Pete Thorpe was extremely fortunate to be in the right place recently, watching the Makomsava female move dens. The new site is only about a hundred meters from the previous one, and from what we’ve seen, is slightly more secure. It has many small crevices and cracks for the cubs to hide away in, which are too small for the likes of a hyena or lion to put their head inside. This certainly leaves us feeling a lot more comfortable when we do leave the den as we know the cubs are safer.
The Makomsava female grooms her cub after it had just finished nursing. The licking of her cubs is not only used as a method to clean them, but her coarse tongue apparently also improves blood circulation.
One of the great things for us is that the new den is just above eye level from where we park the Land Rover to view from, which gives us incredible sightings of the leopards if the mother is there. The cubs we presume are roughly four to five weeks old now as their eyes are still very blue. They are also still very wobbly on their feet and are mostly seen moving around clumsily on top of their mother as they seek for a teat to suckle or play with one another on top of the boulder.

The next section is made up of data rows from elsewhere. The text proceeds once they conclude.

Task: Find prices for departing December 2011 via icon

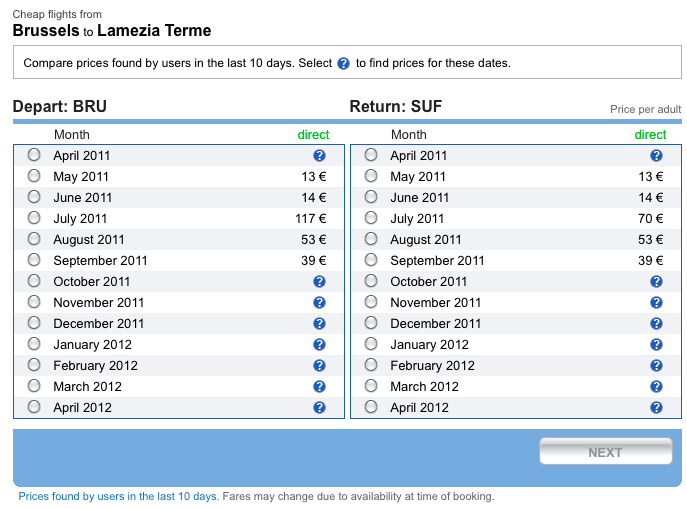Action: tap(320, 324)
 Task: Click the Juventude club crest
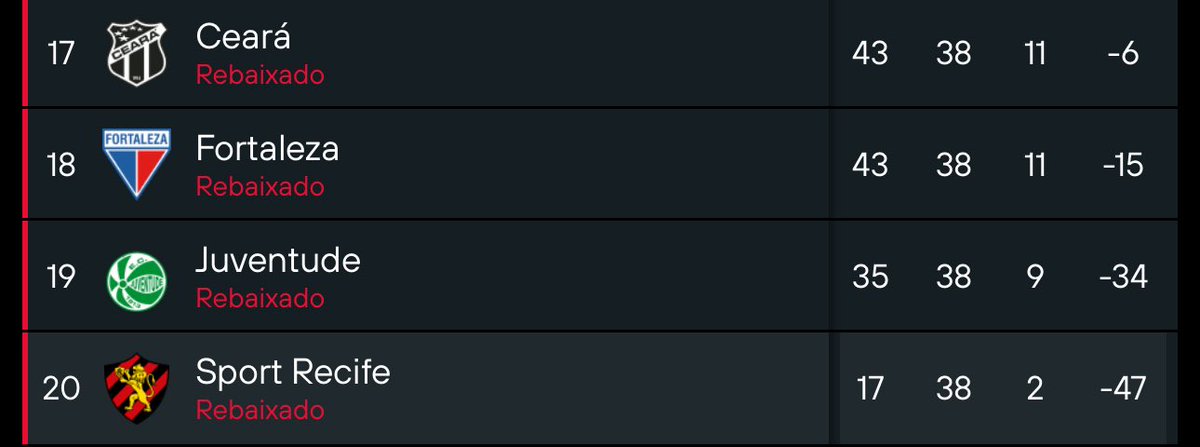[x=136, y=276]
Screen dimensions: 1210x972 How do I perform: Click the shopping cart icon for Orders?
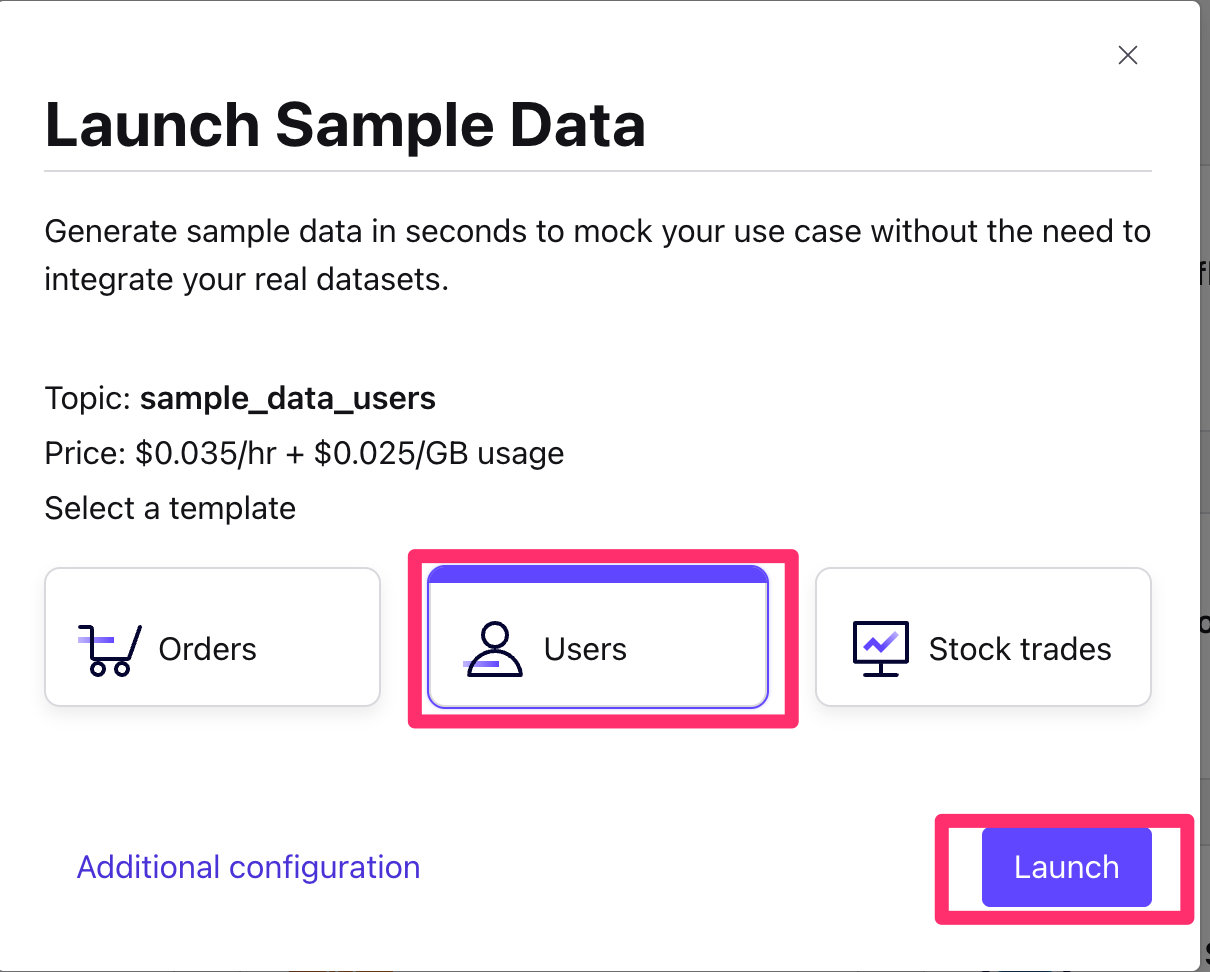108,649
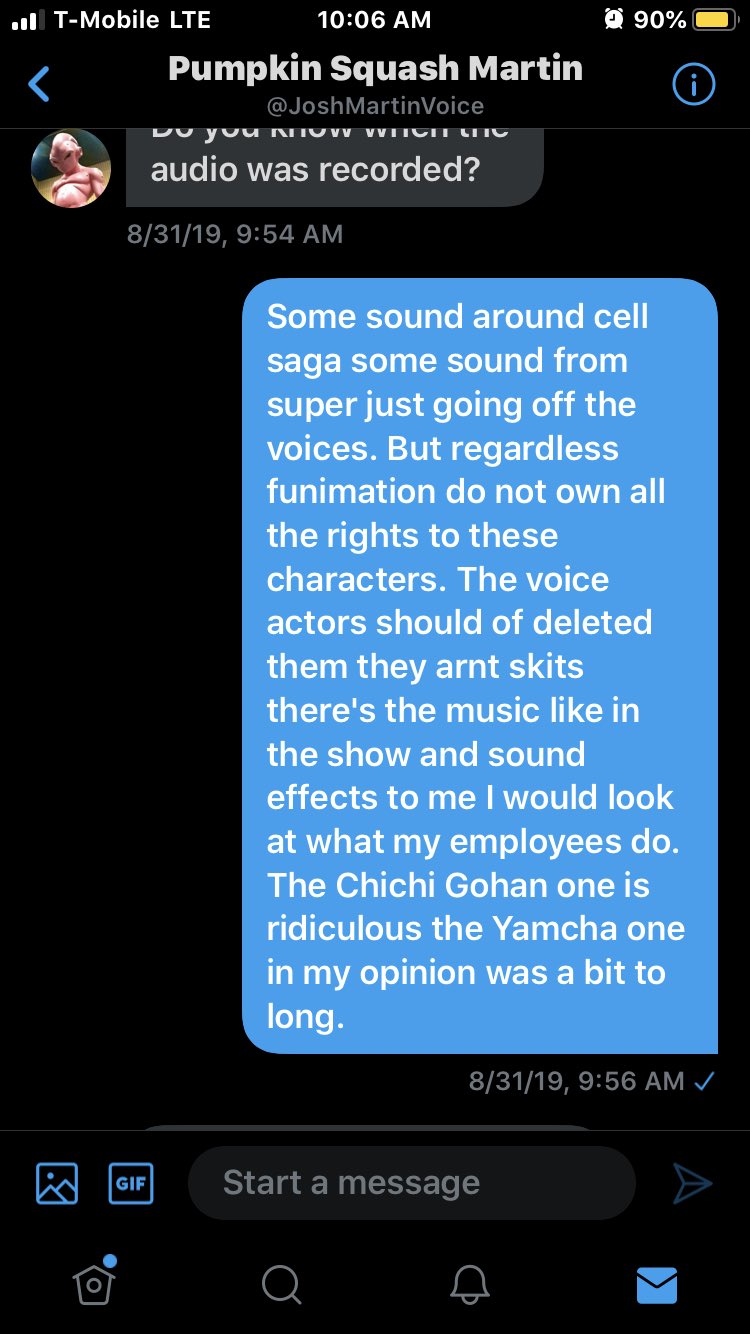Tap the Start a message field
The height and width of the screenshot is (1334, 750).
[x=412, y=1183]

Cubs of this age can be very inquisitive. The mood and comfort level of the mother will play a big role in how quickly the cubs become habituated to the sound and presence of the vehicles. This Makomsava female is very comfortable with the movement of Land Rovers and it seems as though one of the the cubs is a lot more relaxed than the other.
From a very young age leopards follow their own natural instinct and are not taught how to hunt. They will often be seen playing with their mothers tail when they are young and any form of movement they will chase after. This may seem as a playful to the untrained eye but even when very young they are starting to practice techniques that will be vital to their survival later in life.
The eyes of leopard cubs will open when they are 6-10 days old, and they rely completely on their mother for milk. Cubs at this age do not have any control over their claws either, and only at about the two-to-three month mark will they start gaining control and be able to keep them retracted. Until then the mother and other cubs get scratched frequently.
At this point I think the cub was more inquisitive in the movement of the vehicles and trying to gauge whether we were a threat or not apposed to chasing its mothers tail.
The cub had been groomed by the mother for some time before it rolled over and wanted to play after suckling. Cubs are suckled for 14 weeks, by which time they weigh roughly three kilograms (give or take), but will start eating meat when they are just over 8 weeks old. They will still suckle as well as be led to kills at roughly 3 months old where they will then start getting weaned off milk and purely eat meat after that.
During the first three months of a cubs life the mother is with them for roughly half the time, although she may leave for periods as long as 36 hours when she is in search of food. The majority of the time the mother will move around in search of food in close proximity to the den. Mothers will seldom bring meat back to the den.
This scene for me just bought back so many memories from my childhood watching The Lion King. Although it is not a lion cub it looks like it’s staring off Pride Rock over the grasslands.
We are extremely happy to have another littler of leopard cubs on Londolozi. This is the Makomsava female’s first litter and research has shown that younger mothers leopards are more successful than older ones. Let’s all hope that this is the case with these two cubs and we will be able to view them for years to come.